→ **Supplied text**:
^^^^^^^^

The translation of the word »criminality« (lat.: crimen), which comes from Latin, reflects the problems that seem to make (or make impossible) the use of the term as a fixed category. Accusation and guilt, are two of the translations. Both refer to one and the same term, but start from two different facts and perspectives. Crime as a fixed category to describe various »offences« is too short and abstract a category to describe the phenomena behind actions. People and their actions that are described as criminal are criminalised. An attribution is often made on the basis of characteristics that do not describe the facts of the crime and shorten it. Thus, responsibility is pushed solely into the care of the person who committed the act.

^^^^^^^^

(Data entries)
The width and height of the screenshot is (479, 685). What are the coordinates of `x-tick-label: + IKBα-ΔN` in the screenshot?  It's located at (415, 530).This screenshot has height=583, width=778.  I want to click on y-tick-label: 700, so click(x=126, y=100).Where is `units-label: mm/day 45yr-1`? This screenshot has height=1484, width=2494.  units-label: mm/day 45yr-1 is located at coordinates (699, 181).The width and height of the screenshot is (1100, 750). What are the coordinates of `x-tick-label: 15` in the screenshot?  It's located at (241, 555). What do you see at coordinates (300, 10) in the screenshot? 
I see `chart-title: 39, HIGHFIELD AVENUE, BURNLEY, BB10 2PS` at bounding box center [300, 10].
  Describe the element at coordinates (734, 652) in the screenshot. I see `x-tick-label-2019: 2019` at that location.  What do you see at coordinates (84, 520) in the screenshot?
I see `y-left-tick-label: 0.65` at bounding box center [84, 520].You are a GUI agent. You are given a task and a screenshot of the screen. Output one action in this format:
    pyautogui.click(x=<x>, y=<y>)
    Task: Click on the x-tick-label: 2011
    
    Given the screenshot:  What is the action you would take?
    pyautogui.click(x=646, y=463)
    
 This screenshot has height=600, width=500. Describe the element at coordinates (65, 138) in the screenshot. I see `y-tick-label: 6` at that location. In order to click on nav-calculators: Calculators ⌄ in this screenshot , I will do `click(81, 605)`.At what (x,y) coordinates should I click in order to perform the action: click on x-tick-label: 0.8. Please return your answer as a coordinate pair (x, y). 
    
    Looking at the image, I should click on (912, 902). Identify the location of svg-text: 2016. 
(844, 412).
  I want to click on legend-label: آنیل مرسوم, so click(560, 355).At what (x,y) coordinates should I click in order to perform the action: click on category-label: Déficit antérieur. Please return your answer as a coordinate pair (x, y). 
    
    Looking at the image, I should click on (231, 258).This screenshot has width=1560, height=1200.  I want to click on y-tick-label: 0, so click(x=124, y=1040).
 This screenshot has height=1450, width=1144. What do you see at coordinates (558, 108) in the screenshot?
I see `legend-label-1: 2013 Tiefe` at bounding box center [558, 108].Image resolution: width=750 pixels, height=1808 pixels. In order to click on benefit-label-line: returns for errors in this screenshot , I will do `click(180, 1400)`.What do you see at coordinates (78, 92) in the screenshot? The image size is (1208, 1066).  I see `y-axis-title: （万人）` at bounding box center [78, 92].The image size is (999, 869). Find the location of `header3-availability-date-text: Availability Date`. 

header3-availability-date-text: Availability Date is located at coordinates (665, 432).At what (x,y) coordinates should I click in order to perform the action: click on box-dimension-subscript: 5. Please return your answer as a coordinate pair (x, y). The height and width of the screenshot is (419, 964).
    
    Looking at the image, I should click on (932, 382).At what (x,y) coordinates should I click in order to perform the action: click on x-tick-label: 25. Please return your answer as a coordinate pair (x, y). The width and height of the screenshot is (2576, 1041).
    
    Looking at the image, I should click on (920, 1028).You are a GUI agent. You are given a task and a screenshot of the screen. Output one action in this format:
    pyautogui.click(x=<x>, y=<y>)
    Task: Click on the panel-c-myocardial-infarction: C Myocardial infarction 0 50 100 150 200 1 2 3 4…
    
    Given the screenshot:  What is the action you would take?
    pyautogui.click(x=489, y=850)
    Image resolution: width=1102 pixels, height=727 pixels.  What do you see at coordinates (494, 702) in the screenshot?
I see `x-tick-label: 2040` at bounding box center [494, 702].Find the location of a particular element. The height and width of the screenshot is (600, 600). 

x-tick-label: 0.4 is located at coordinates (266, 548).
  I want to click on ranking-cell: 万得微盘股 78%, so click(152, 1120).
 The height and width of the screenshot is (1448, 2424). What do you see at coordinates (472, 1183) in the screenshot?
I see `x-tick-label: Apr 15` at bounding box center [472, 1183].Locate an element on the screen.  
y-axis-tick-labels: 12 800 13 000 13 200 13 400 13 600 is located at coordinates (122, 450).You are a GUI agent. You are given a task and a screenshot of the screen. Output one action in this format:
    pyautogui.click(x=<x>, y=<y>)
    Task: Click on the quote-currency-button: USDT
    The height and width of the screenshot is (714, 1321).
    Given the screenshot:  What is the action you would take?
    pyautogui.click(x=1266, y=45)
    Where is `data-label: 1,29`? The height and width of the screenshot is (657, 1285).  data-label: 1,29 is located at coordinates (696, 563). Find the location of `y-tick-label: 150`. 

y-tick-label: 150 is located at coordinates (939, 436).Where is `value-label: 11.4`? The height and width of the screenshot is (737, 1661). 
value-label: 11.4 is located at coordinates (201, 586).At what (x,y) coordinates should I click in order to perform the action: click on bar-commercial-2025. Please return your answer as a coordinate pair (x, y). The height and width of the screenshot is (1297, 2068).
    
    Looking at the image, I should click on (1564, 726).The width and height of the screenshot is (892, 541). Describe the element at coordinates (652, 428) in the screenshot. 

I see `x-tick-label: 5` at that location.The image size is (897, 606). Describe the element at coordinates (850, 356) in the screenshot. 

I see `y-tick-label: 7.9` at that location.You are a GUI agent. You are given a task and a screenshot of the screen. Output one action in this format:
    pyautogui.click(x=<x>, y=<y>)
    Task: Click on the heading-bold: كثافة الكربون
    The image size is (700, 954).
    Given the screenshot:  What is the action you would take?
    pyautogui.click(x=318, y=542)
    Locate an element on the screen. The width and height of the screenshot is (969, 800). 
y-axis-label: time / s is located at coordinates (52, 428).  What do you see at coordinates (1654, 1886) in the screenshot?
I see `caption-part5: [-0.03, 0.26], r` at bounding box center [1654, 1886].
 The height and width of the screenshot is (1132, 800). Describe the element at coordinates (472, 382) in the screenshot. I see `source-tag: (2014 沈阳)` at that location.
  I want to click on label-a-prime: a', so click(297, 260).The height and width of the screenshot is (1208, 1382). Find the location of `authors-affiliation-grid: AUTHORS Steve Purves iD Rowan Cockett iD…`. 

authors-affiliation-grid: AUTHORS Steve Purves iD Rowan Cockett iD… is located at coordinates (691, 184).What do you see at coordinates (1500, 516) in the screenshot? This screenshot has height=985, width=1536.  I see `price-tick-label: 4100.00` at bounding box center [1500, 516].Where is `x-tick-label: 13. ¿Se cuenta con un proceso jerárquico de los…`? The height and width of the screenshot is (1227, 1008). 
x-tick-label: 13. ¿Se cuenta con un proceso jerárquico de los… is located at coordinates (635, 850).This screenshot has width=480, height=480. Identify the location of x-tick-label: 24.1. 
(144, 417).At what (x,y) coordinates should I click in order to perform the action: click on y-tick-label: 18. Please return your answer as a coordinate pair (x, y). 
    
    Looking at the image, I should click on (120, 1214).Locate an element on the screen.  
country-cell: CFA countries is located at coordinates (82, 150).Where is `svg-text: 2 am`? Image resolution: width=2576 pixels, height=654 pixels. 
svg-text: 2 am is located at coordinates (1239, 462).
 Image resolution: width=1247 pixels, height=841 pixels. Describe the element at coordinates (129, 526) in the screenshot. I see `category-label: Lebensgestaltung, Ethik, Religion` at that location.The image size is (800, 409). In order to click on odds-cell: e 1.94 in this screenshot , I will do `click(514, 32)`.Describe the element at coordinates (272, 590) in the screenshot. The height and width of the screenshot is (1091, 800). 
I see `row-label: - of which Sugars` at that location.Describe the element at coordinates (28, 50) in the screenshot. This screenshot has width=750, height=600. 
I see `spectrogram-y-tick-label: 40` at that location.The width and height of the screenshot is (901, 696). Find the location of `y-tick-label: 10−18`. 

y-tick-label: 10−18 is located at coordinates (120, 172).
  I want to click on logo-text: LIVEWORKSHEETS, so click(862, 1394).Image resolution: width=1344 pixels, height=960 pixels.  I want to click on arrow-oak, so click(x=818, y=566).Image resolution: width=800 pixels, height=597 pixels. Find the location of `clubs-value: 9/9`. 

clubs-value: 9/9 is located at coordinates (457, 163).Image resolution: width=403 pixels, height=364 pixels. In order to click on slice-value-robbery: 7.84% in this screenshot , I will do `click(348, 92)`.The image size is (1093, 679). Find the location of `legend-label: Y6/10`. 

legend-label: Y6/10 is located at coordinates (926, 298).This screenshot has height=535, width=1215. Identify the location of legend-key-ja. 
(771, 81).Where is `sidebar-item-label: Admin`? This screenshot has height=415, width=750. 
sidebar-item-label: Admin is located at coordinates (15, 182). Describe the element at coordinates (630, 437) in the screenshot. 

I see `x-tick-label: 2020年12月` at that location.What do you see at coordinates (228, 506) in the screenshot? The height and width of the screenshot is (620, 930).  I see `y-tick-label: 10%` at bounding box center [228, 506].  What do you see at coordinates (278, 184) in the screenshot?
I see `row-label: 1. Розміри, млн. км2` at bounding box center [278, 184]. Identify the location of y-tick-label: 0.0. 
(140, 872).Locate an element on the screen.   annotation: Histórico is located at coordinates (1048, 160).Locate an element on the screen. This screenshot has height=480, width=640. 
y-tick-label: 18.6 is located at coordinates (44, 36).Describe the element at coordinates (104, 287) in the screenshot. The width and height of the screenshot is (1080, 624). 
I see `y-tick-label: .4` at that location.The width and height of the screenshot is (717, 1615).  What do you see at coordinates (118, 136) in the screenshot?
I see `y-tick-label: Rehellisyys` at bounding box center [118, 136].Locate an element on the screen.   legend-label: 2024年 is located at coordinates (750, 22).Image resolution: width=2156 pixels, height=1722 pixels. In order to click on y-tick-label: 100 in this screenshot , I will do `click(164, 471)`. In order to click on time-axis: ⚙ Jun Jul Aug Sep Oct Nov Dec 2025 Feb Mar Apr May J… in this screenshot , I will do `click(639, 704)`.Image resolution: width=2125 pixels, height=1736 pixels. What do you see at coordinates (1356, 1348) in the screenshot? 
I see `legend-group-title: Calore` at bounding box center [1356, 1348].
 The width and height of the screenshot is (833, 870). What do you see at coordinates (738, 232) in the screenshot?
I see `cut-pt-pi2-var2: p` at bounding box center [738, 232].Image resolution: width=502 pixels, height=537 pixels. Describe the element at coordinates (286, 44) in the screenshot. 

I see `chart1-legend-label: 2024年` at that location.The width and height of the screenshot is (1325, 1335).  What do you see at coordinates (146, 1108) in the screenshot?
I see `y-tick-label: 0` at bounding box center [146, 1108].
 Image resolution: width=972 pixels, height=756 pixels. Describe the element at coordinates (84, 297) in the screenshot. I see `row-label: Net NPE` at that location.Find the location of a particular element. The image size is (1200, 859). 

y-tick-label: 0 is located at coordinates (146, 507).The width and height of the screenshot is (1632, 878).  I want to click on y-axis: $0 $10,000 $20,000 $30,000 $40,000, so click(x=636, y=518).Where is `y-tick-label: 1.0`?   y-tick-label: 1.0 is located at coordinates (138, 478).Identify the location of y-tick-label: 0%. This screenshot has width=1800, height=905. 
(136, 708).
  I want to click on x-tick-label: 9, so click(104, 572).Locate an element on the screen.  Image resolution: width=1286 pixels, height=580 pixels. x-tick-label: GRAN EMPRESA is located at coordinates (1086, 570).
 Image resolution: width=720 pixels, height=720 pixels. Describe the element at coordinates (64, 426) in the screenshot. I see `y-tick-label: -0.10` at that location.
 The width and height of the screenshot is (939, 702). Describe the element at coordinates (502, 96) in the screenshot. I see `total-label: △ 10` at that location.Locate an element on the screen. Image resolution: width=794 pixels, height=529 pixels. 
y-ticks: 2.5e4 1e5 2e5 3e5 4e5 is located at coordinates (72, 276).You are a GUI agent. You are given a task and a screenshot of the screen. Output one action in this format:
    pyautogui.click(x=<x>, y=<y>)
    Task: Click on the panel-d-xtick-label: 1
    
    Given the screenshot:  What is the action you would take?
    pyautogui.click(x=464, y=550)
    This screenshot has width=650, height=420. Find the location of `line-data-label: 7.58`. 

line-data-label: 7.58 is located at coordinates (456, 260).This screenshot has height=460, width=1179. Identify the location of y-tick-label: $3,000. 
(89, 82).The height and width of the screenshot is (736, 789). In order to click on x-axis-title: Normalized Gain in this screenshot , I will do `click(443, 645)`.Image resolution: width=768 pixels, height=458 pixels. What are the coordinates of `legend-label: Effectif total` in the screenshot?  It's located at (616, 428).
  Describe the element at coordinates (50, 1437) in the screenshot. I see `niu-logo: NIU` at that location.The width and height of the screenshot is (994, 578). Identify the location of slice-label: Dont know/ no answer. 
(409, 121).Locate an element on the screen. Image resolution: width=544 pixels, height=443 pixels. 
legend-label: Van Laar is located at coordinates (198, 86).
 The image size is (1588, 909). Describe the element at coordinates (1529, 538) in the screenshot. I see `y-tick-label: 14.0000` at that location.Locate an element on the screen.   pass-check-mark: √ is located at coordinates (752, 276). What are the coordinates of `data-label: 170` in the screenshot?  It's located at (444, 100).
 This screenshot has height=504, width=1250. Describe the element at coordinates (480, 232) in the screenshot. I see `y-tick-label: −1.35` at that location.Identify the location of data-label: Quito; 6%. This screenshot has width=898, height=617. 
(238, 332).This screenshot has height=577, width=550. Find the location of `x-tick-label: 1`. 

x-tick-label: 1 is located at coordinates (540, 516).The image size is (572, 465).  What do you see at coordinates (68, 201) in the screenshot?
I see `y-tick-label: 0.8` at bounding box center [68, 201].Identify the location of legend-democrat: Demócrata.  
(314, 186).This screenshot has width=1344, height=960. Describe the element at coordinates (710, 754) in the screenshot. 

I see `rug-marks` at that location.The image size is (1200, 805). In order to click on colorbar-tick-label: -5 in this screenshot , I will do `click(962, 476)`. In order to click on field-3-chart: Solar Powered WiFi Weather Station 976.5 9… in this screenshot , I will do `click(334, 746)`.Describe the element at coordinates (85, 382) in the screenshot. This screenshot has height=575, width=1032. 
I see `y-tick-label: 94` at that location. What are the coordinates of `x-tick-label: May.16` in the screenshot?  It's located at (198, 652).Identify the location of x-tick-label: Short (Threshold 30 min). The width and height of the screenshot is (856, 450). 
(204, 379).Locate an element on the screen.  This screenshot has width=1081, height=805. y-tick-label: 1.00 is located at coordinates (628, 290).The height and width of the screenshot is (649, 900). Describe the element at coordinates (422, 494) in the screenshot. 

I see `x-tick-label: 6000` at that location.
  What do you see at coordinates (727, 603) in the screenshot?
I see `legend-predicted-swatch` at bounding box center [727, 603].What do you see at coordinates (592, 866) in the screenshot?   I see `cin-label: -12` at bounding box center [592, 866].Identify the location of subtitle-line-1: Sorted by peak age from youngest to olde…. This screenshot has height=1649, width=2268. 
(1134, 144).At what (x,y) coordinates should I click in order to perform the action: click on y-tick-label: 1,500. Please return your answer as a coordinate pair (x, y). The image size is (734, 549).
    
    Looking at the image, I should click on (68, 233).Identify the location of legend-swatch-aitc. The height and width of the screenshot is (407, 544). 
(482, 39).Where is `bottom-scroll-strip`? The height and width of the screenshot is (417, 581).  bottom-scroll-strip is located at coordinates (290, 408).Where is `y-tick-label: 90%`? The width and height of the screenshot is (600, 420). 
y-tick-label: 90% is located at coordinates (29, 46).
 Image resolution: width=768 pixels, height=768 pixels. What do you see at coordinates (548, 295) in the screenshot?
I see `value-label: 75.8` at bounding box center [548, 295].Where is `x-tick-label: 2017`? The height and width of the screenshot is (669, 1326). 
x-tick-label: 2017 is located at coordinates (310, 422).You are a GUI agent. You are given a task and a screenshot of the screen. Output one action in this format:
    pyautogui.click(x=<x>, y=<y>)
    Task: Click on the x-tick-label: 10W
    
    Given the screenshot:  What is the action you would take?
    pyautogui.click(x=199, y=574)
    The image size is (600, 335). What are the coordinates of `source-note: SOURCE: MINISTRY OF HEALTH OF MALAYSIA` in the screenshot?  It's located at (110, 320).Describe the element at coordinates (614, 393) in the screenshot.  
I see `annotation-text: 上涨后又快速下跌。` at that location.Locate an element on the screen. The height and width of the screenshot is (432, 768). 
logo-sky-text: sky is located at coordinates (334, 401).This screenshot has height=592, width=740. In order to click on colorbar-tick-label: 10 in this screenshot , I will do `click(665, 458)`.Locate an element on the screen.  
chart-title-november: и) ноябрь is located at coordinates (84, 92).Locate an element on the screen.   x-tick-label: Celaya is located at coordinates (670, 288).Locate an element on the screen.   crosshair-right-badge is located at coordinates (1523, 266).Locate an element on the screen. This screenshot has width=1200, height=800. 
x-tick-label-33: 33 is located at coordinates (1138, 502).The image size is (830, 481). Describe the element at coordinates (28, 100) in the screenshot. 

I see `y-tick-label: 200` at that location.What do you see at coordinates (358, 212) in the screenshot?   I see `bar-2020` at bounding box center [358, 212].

^^^^^^^^

→ **Goal of the exercise**: Continue the text on the meaning of the word "criminality" from the point where it stops. The records were drawn from a separate source.

→ **Response to the task**:
»Social knowledge about ‘crime and punishment’ is also about removing certain phenomena from comprehensibility. It is easiest to punish and exclude when as little as possible is known about the people and the actions at stake. The event or the person is thus made incomprehensible and unintelligible, but can be ›explained‹.«

Therefore, it is inevitable to question the norms by which we define “criminal” behaviour. The control bodies that define behaviour as criminal must also be critically examined in order to make it possible to experience the background of this definition as non-fixed categories.For »law« and »justice« are also categories whose interpretations are in a state of flux and which relate to social changes.What was defined as punishable until a few years ago is no longer in the catalogue of acts that are defined as criminal.